Because Confucianism is a part of the backbone of Korean society, age can often dictate the nature of people's relationships.
.Age is so important for a Korean that it's one of the first things they ask someone when meeting for the first time. They will also be quick to let the recipient know their age. People new to Korea often find it odd and wonder why Koreans are so immediately interested in their age. However, it's just the way things work in Korea and there's no need to be offended. One important reason why Koreans will immediately ask someone's age during introduction is because they don't usually refer to others by their names but by age related titles. For example, a female High school student would refer to a female University student as "Ohn-nee" - meaning older sister. The equivalent for a male High school student to a male University student would "Hyong" - older brother. It's kinda like showing respect to those who are older (and wiser?!). The only exception to this rule is between two friends who are the same age. In this situation, it's commonplace to refer to each other by name.

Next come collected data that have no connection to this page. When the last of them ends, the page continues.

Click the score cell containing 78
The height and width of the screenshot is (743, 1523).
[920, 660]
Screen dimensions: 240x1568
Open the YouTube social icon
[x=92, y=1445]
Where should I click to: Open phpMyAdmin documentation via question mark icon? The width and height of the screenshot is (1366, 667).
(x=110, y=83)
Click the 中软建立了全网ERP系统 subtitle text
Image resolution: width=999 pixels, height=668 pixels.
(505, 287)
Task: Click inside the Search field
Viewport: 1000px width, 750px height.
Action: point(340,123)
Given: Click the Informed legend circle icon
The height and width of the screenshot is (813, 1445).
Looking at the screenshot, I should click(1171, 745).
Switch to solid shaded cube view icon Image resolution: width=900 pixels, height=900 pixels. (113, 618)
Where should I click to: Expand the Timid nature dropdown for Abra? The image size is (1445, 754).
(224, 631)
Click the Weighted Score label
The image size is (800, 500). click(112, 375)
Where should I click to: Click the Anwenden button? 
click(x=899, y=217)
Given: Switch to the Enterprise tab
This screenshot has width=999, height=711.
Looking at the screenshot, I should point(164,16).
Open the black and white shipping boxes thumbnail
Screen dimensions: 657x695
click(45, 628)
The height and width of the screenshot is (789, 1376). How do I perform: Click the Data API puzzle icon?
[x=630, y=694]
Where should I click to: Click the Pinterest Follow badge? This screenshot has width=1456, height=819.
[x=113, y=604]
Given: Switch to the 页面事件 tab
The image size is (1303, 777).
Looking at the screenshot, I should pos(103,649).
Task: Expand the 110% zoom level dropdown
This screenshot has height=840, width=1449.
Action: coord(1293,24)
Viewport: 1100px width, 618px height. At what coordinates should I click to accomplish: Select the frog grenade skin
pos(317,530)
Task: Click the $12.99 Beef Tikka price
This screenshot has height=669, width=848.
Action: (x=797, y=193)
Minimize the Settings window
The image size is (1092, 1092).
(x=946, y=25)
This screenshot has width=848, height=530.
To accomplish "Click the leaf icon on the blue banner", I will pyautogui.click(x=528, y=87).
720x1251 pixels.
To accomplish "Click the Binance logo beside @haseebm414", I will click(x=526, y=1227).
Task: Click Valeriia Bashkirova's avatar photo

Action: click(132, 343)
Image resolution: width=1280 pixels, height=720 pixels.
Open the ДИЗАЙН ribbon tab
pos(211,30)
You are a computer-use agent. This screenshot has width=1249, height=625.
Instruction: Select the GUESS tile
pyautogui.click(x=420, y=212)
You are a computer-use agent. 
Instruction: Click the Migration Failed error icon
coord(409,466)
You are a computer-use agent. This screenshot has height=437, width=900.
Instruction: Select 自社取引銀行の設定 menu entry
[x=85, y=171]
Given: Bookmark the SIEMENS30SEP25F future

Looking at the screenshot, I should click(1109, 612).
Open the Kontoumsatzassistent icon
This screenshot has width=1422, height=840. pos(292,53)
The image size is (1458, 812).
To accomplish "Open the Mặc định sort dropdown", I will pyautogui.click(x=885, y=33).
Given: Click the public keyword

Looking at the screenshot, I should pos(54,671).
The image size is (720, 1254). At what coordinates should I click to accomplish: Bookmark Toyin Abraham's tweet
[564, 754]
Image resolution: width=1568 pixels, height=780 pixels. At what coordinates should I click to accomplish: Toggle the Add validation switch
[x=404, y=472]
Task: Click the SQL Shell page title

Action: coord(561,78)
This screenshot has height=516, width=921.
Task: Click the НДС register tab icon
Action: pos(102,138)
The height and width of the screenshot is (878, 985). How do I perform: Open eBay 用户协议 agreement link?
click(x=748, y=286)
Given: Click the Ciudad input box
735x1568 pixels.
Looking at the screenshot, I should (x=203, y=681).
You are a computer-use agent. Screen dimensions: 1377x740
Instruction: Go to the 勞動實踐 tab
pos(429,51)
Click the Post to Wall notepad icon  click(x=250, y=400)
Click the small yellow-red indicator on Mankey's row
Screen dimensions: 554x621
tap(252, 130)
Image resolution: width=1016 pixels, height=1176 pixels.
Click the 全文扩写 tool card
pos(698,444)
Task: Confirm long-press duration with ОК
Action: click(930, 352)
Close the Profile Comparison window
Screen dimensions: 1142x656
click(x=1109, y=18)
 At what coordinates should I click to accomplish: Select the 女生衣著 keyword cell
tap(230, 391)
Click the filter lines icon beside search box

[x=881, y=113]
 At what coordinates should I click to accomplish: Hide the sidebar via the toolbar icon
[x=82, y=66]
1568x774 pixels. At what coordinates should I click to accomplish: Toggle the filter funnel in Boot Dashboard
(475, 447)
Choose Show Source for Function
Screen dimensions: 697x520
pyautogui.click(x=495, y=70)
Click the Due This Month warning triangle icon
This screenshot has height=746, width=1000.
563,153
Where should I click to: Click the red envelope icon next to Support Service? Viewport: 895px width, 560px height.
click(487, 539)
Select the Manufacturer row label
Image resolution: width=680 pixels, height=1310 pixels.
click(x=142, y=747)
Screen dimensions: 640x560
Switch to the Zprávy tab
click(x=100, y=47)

As a foreigner living in Korea, before expressing your age, you need to learn how to calculate it. Koreans have two different age systems -
1. Birthday Age [만 나이]
2. Korean Age [나이]
The Korean Age (나이) is the more common of the two systems used.
If this is still confusing, here's an easy way to calculate your Korean age - subtract the year you were born by the current year and add one.
몇 살 이세요? : How old are you?
저는 20살 입니다. : I'm 20 years old.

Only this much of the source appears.